Marina Chumakina, numa conferência na Universidade de Londres no ano passado, explicava que o archi pertence ao grupo das línguas do norte do Cáucaso, mas que não apresenta contactos imediatos com outras línguas desse grupo, do qual se terá provavelmente separado há cerca de 1500 anos.
Língua notável
O archi já tinha sido estudado nos anos 70 por outros investigadores russos, tendo dado origem a uma descrição gramatical bastante aprofundada, mas até aqui pouca coisa existia em termos lexicais. Agora, com a ajuda de colegas de Surrey e de cientistas das universidades estaduais de Moscovo e do Daguistão - e com a "participação entusiasta" dos próprios habitantes da aldeia, "muito orgulhosos da sua língua" -, Chumakina e Corbett desenvolveram um dicionário multimédia (que inclui imagens e clips de áudio).

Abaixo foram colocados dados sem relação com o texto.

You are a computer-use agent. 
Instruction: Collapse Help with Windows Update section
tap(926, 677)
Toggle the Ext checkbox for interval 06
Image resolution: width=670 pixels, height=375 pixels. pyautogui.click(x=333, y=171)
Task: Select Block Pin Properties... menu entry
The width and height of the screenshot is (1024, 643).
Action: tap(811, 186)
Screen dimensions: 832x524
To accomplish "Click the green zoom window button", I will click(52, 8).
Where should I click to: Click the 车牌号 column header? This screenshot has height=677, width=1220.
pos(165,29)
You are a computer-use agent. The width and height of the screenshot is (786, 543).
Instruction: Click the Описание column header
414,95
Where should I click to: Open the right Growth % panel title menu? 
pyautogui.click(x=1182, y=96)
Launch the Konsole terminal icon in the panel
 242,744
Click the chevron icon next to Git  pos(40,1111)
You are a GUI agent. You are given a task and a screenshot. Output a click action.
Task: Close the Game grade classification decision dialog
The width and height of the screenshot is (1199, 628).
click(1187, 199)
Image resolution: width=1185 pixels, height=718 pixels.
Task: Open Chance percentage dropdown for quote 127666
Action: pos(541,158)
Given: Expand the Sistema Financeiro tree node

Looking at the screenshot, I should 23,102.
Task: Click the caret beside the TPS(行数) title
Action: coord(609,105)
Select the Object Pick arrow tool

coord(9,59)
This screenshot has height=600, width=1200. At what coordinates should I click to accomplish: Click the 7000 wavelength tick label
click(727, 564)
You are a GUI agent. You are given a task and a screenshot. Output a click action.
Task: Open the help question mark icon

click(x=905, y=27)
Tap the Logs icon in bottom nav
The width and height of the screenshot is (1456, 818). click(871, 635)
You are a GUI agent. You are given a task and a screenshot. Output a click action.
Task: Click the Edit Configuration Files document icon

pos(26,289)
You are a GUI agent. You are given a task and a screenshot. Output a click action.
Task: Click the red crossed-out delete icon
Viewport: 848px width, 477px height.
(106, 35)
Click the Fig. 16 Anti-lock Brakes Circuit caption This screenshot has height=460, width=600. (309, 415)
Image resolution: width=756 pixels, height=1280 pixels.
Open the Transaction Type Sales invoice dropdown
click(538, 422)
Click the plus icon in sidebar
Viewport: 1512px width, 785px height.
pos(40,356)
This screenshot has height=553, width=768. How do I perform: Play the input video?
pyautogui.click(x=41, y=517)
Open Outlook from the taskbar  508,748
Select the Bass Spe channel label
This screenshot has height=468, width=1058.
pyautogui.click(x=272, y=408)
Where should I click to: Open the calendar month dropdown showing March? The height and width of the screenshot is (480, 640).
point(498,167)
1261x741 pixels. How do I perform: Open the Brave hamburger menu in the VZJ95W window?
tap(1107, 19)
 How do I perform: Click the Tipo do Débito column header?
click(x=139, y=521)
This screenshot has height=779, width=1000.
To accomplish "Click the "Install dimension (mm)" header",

A missão poderá à partida parecer quase impossível, porque, do ponto de vista linguístico, o archi é absolutamente notável: "O seu sistema morfológico desafia o entendimento pelo tamanho dos seus paradigmas", explicava Marina Chumakina, em 2005, perante o Congresso Internacional sobre Língua, História e Identidades Culturais no Cáucaso, que decorreu na Universidade de Malmö, na Suécia. O que, transposto da linguagem árida dos linguistas para uma linguagem mais simples, significa, por exemplo (garante a cientista) que um mesmo verbo pode ter mais de um milhão e meio de formas, ainda por cima nem sempre regulares! E que os substantivos podem apresentar dezenas de formas diferentes e irregulares conforme, nomeadamente, a sua função gramatical nas frases.
Como salienta ainda Marina Chumakina, "cada uma das características morfológicas do archi, considerada separadamente, existe noutras línguas do Daguistão. Mas o que torna o archi excepcional é que ele as reúne todas". Haverá alguém, podemos aliás perguntar-nos nesta altura, capaz de aprender esta língua a não ser desde o berço?
Também do ponto de vista fonético o archi não se fica atrás, com 70 consoantes, algumas delas bastante raras, e 11 vogais - donde o interesse acrescido de dispor de ficheiros de sons, tanto para os linguistas como para os descendentes dos habitantes da aldeia. E como se não bastasse, "existem muitas noções impossíveis de traduzir, em particular no que se refere à pastorícia, às roupas tradicionais e aos pratos tradicionais", explica Chumakina.
O dicionário, acrescentava a cientista naquela altura, é um dicionário digital archi-inglês-russo que permite diversas modalidades de pesquisa. "As entradas do dicionário incluem as informações sintácticas e morfológicas essenciais, suficientes para obter qualquer forma de uma dada palavra. Criámos uma base de dados que nos permite produzir o dicionário em vários formatos (um para as pessoas que falam a língua, outro para os linguistas) ao mesmo tempo". Um exemplar da versão em papel encontra-se desde há poucos dias nas mãos dos habitantes de Archi. Entretanto, os investigadores já anunciaram que deverá ser possível em breve consultar a versão electrónica do dicionário.